Electric infrared is well suited to both continuous and batch production processes.
Double R Controls manufacture a full range of robustly constructed infrared heater modules suitable for industrial use. From a basic
design, these enclosures can be readily tailored to meet the specific requirements of the customer and their process. Associated control systems form part of a typical
system, using Double R Controls' PHAB controller, which provides all necessary soft start facilities with selectable manual or automatic power output control.
A large selection of equipment is available, the choice of which will depend on the material to be processed and the process conditions. For example, some materials
will absorb more energy at one wavelength than at another because of their colour, texture or chemical structure.
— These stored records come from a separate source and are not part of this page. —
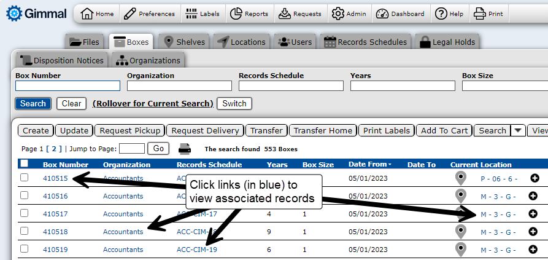The image size is (548, 260).
Task: Click location pin icon for box 410515
Action: tap(461, 178)
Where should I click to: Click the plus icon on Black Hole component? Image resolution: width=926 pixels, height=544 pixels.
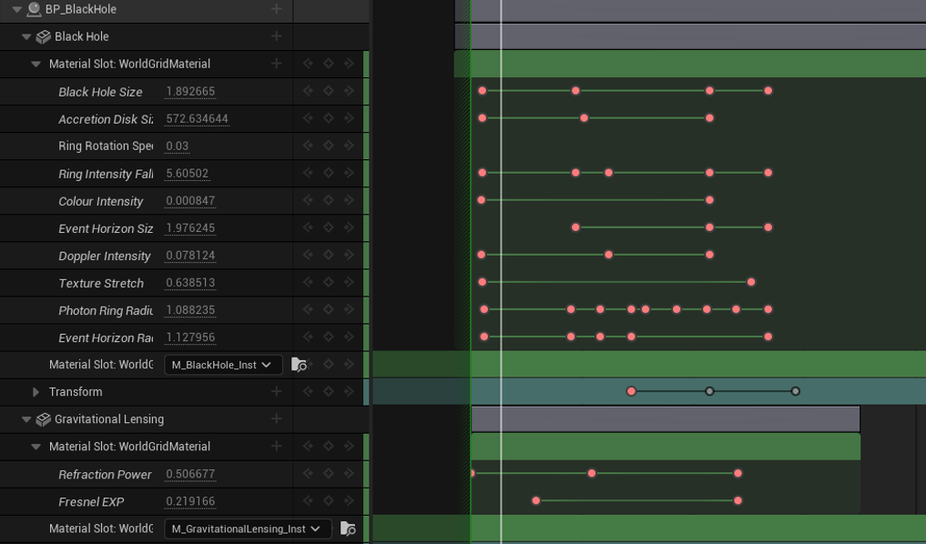point(276,36)
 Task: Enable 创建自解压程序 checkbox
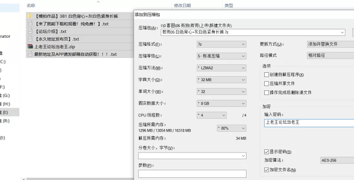(266, 74)
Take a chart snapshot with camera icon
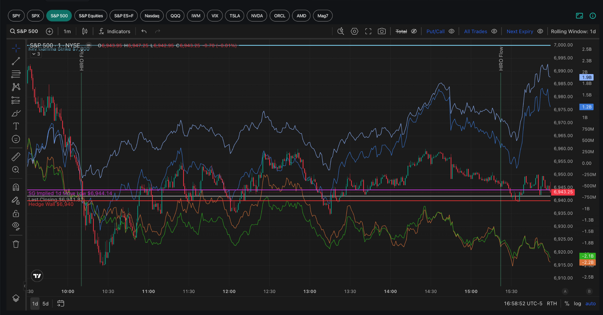 pyautogui.click(x=382, y=31)
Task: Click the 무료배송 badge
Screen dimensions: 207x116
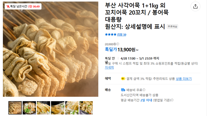Action: [172, 27]
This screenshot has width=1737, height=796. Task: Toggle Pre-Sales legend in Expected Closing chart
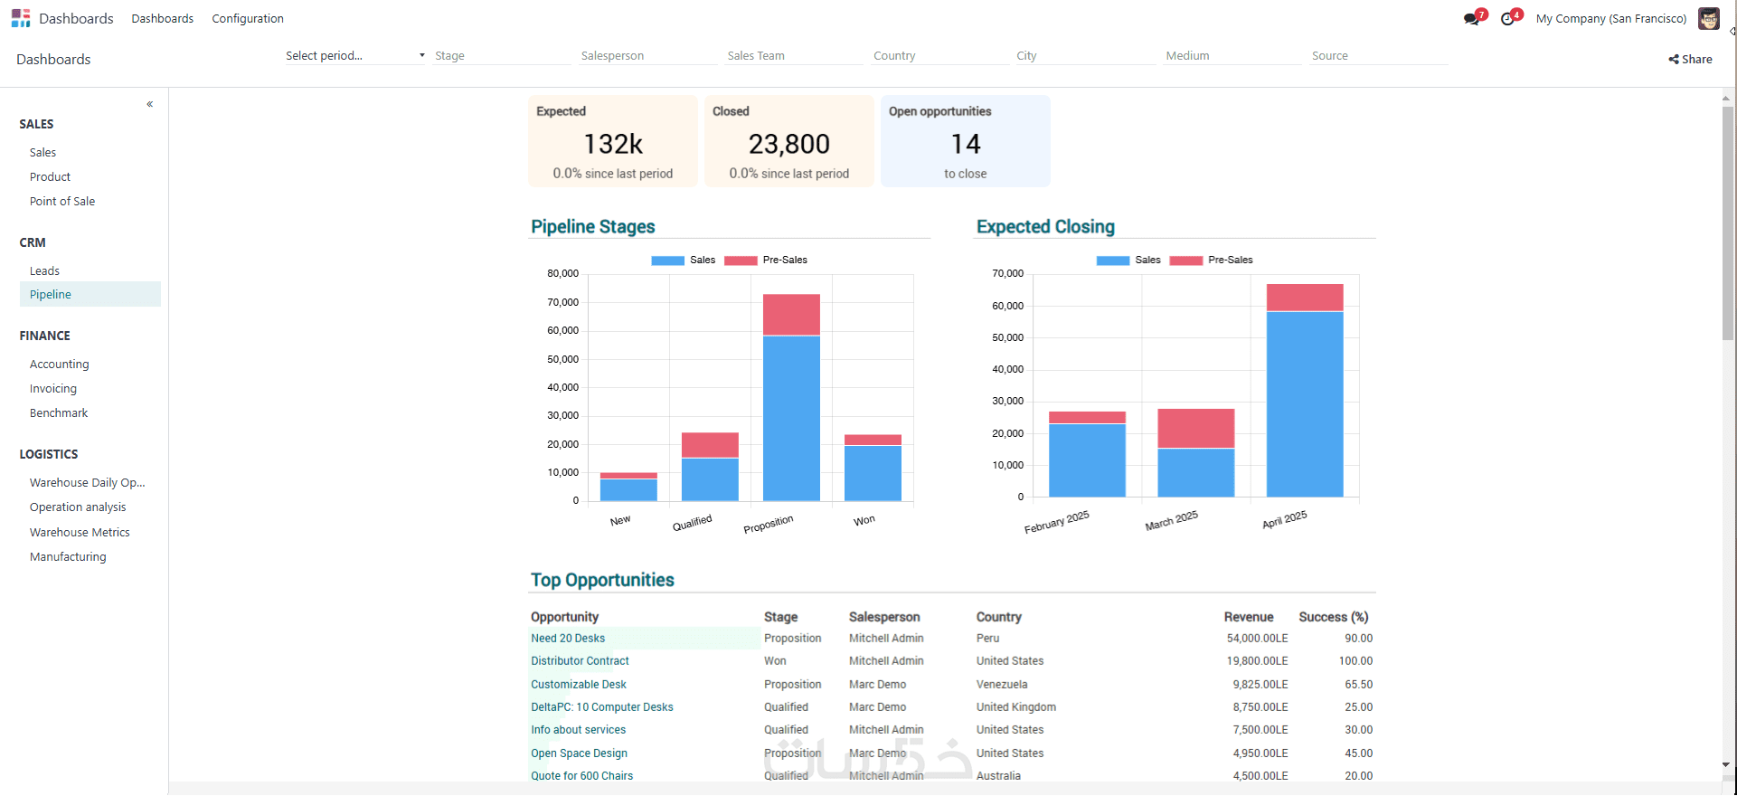pyautogui.click(x=1212, y=261)
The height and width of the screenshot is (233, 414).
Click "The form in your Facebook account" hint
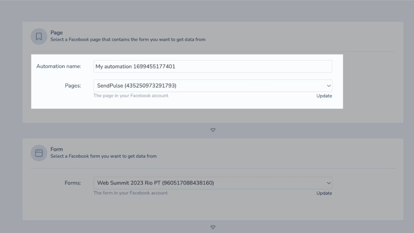130,193
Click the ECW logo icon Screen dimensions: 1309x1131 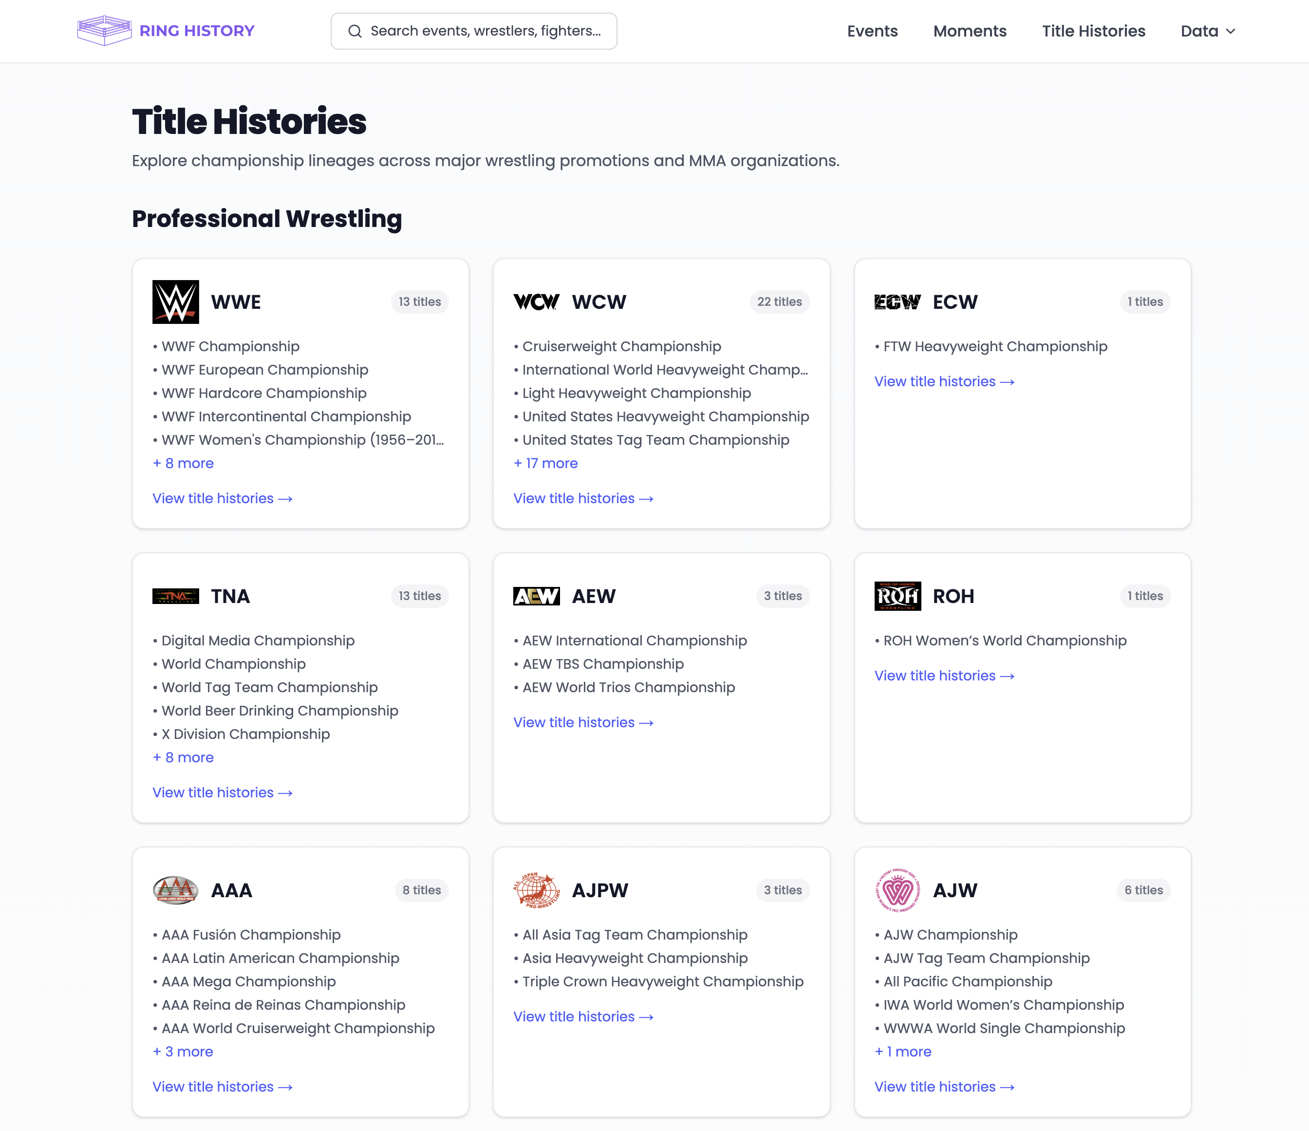[x=898, y=301]
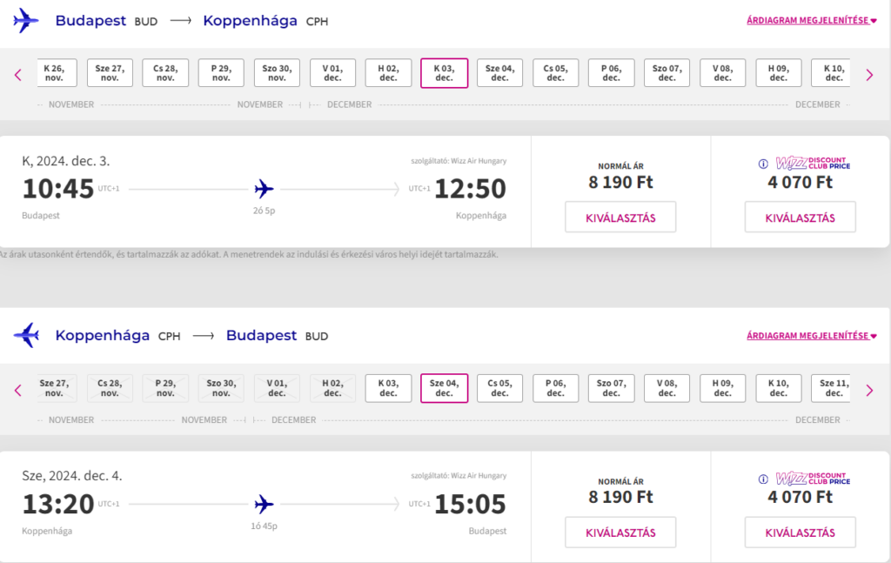
Task: Expand return Árdiagram megjelenítése price chart
Action: tap(812, 336)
Double R Controls therefore offer a full range of
test equipment to any prospective customer to undertake trials in their production environment.
It is important that anyone wishing to use electric infrared has a basic understanding of infrared and its terminology. To this end,
Double R Controls attach herewith information, which can be downloaded and printed by individuals for use by them to ensure that everyone has
a full understanding of this technology. This document will be continually updated and shows the revision number so that anyone printing this document is fully aware of which
version they have.
When understood and correctly applied electric infrared process heating will provide wide raging benefits to industry.
Double R Controls Ltd have a range of test equipment that can be loaned/hired to undertake basic tests on samples of material to determine the optimum wavelength
of infrared. Please consult our sales department for further information relating to the test equipment available.
Heat Transfer
Materials can be heated in any of three familiar methods:
| • | Conduction. By contact with a heat source.
|
| • | Convection. By the movement of a hot fluid or gas, such as air, over the material. |
| • |
Radiant Energy. By the use of infrared, but also by microwaves and radio frequency energy (in the case of non-metallic materials) or by induction (in the case of metallic materials).
|
Figure 1. Conduction
Conduction
Conductive heating is achieved by placing an article into touch contact with a heat source, Figure 1.. The rate of heat transfer is
determined by several factors, not just the thermal properties and difference in temperature of the two bodies. The surface conditions over the contact area, the
pressure of contact and the nature of any gas, liquid or solid films at the interface all play a part in the conductive process.
Figure 2. Convection
Convection
Convective heating relies on the movement of hot fluid or gas, such as air, which acts as a carrier of heat from one body to another,
Figure 2. In industry, forced convection is commonly used, that is, the gas or liquid is directed towards the article by a fan or
pump. Natural convection occurs because gas or liquid at different temperatures have different densities. An ordinary central heating radiator emits heat mainly
through “natural convection”.
Figure 3. Radiant Energy
Radiant Energy
The use of radiant energy provides certain advantages over conductive and convective heat transfer:
- No contact is necessary with the material to be heated, Figure 3
- High heating power densities can be used (if required by the process).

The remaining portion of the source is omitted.